ACTIVITY: The reply must contain exactly the lines below from the one with "Viewport: 1568px width, 758px" down to the one with "Enable the Direct add checkbox", both included, and nothing more; please omit the pictures.

MATERIAL PROVIDED:
········

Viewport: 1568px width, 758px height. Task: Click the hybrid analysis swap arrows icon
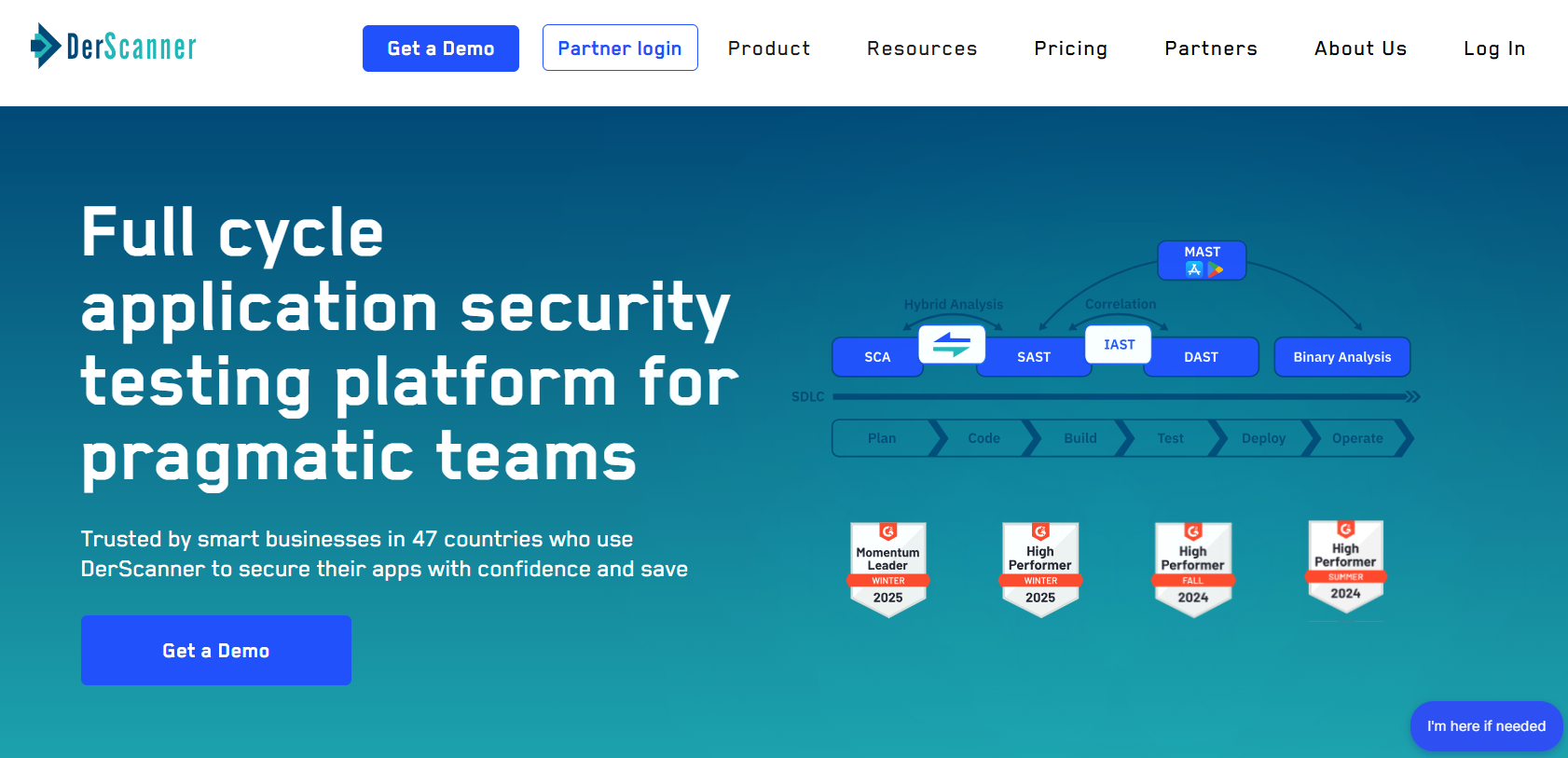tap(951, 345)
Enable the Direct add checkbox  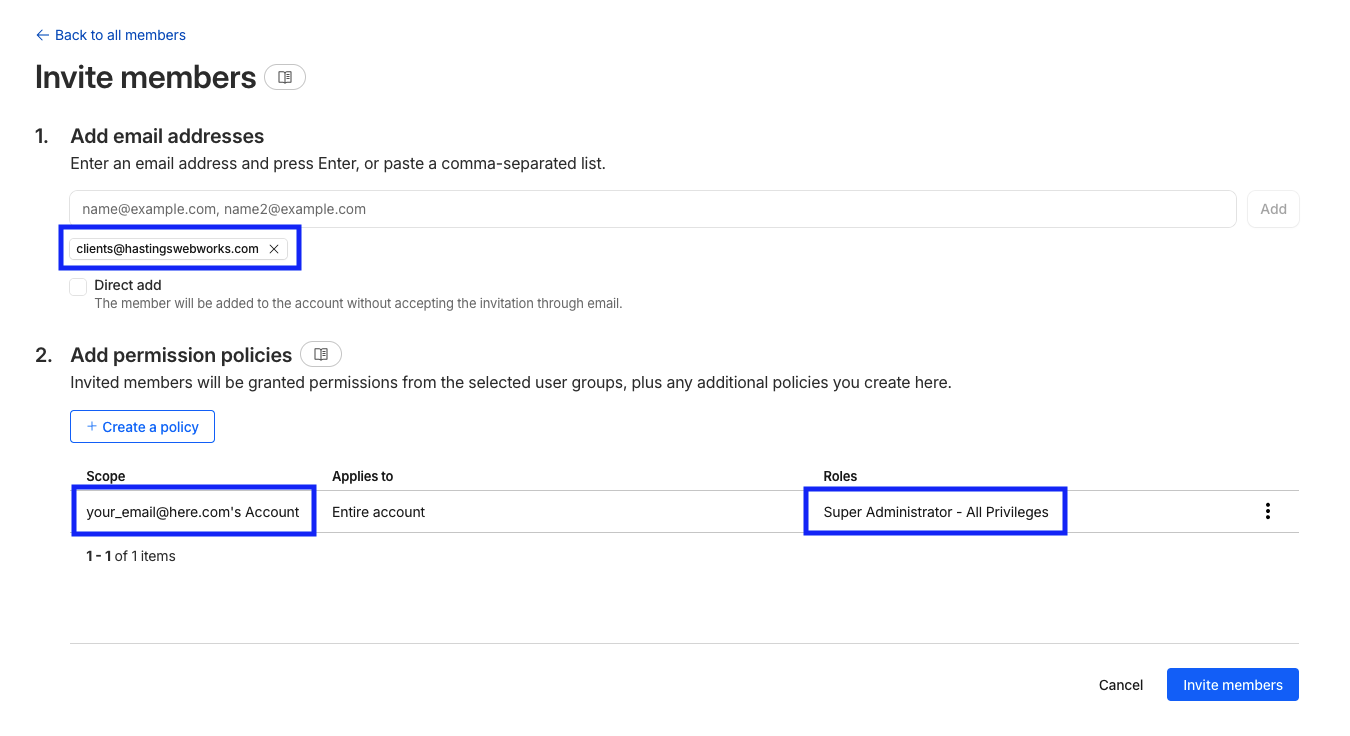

········

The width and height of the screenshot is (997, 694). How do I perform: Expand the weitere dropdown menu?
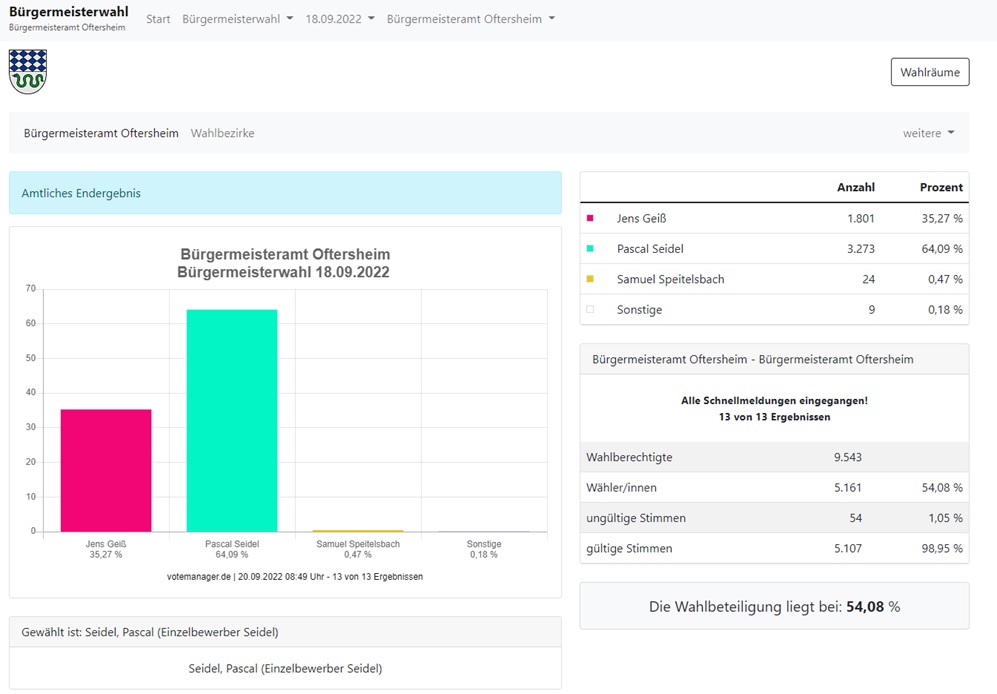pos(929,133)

········

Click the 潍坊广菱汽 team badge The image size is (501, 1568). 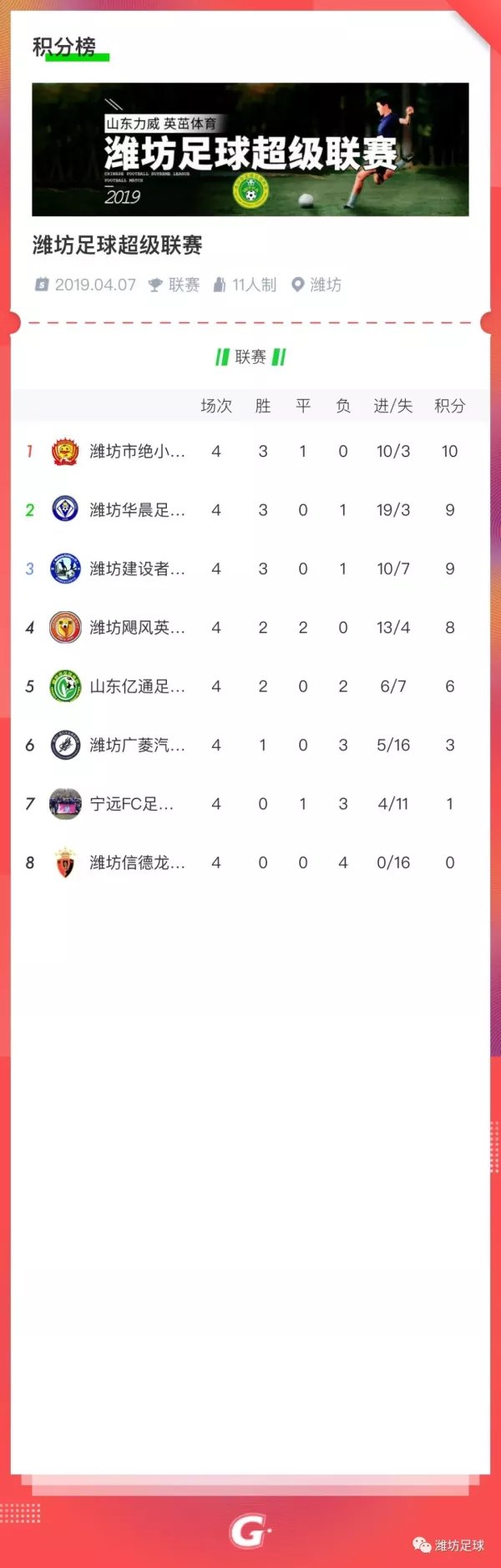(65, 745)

········

ANSWER TO THIS PROBLEM:
Viewport: 1568px width, 758px height. Task: Click the hybrid analysis swap arrows icon
tap(951, 345)
Enable the Direct add checkbox  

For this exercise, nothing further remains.